Foto: Chip Somodevilla/Getty Images


O presidente dos Estados Unidos, Donald Trump, afirmou nesta quarta-feira (8) que o memorando de entendimento firmado entre Washington e Teerã perdeu a validade após a nova escalada do conflito entre os dois países. A declaração foi feita durante a cúpula da Organização do Tratado do Atlântico Norte (Otan).

Segundo Trump, as recentes ações militares do Irã inviabilizam a continuidade das negociações entre os dois governos. "É uma perda de tempo negociar com eles", afirmou o presidente norte-americano.

A declaração ocorre após a Guarda Revolucionária Islâmica do Irã anunciar ataques contra instalações militares dos Estados Unidos no Bahrein e no Kuwait. As ofensivas foram apresentadas por Teerã como uma resposta aos bombardeios americanos realizados recentemente contra o território iraniano.

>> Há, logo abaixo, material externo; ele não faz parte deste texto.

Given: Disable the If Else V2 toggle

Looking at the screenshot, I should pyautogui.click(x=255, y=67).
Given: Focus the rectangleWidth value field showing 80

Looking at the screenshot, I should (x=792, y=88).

Durante a cúpula da Otan, Trump também endureceu o discurso contra o governo iraniano. O presidente acusou o país de violar o cessar-fogo ao promover ataques contra embarcações comerciais que navegavam pelo Estreito de Ormuz e classificou o Irã como um grupo de "jogadores sujos".

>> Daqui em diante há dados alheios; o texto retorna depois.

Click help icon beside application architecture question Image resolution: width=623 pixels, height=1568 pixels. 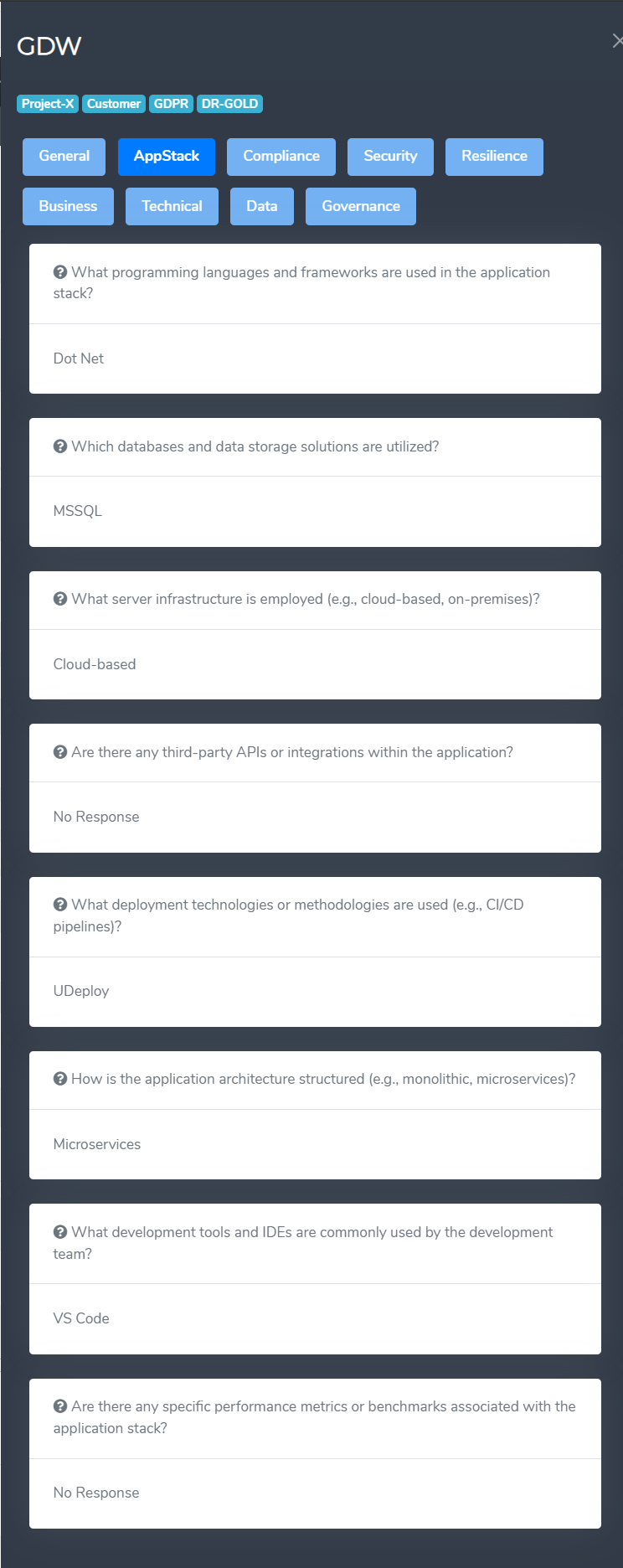60,1079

Ao comentar a estratégia dos Estados Unidos para a região, Trump defendeu uma postura mais rígida diante de Teerã e afirmou que pretende priorizar ações militares em vez de negociações diplomáticas.

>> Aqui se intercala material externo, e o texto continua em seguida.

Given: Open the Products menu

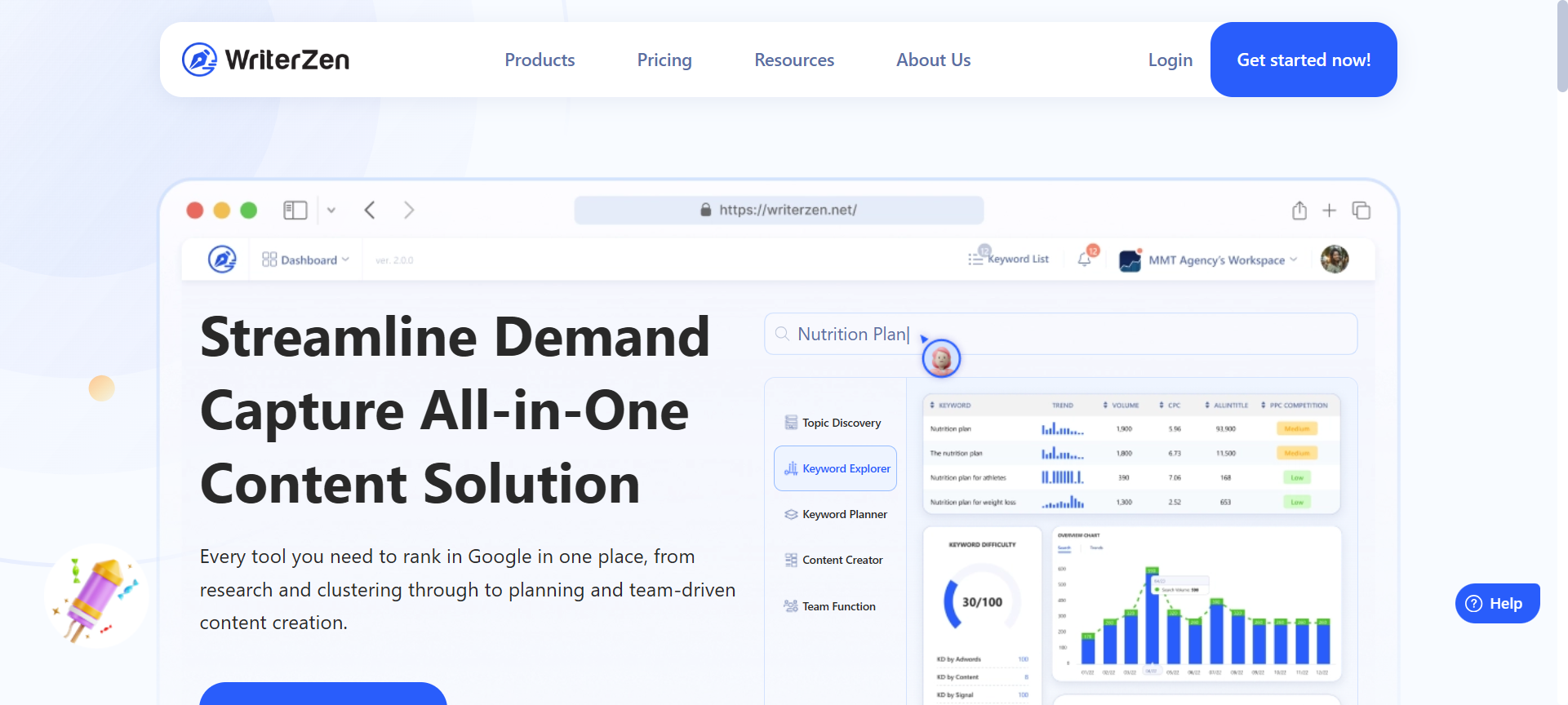Looking at the screenshot, I should pos(540,60).
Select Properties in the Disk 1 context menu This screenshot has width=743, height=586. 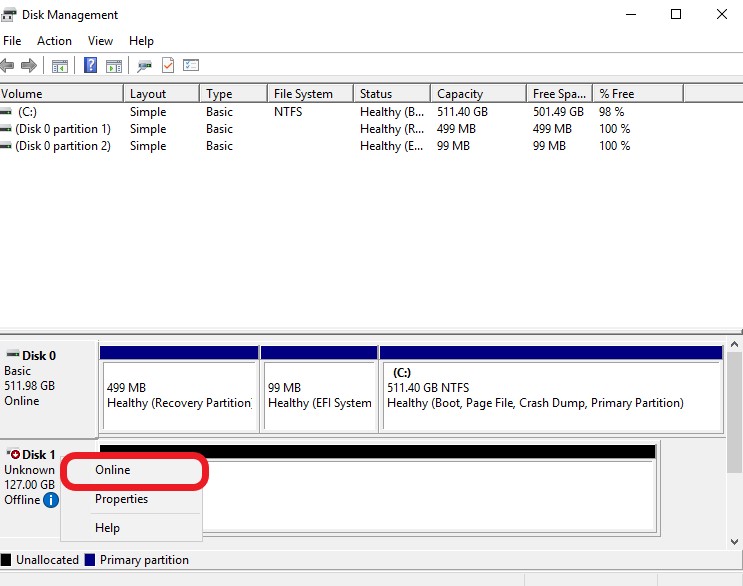tap(121, 499)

"Temos que eliminar esse câncer. É preciso cortar o câncer cedo", declarou.

Antes da reunião da aliança militar, o secretário-geral da Otan, Mark Rutte, manifestou apoio às recentes ações dos Estados Unidos contra o Irã. Segundo ele, os ataques foram "absolutamente necessários" diante do aumento das tensões no Oriente Médio.

Irã responsabiliza os Estados Unidos

Em resposta, o Ministério das Relações Exteriores do Irã responsabilizou os Estados Unidos pela intensificação do conflito. Em comunicado divulgado nesta quarta-feira, o governo iraniano acusou Washington de descumprir os compromissos firmados entre os dois países.

Segundo Teerã, os bombardeios realizados no sul do Irã, a retomada das sanções ao setor petrolífero e os confrontos em andamento no Líbano comprometeram pontos centrais do entendimento que buscava reduzir as tensões.

Já o governo dos Estados Unidos sustenta que tanto os ataques militares quanto a reimposição das sanções foram uma resposta às ações iranianas contra embarcações comerciais no Estreito de Ormuz.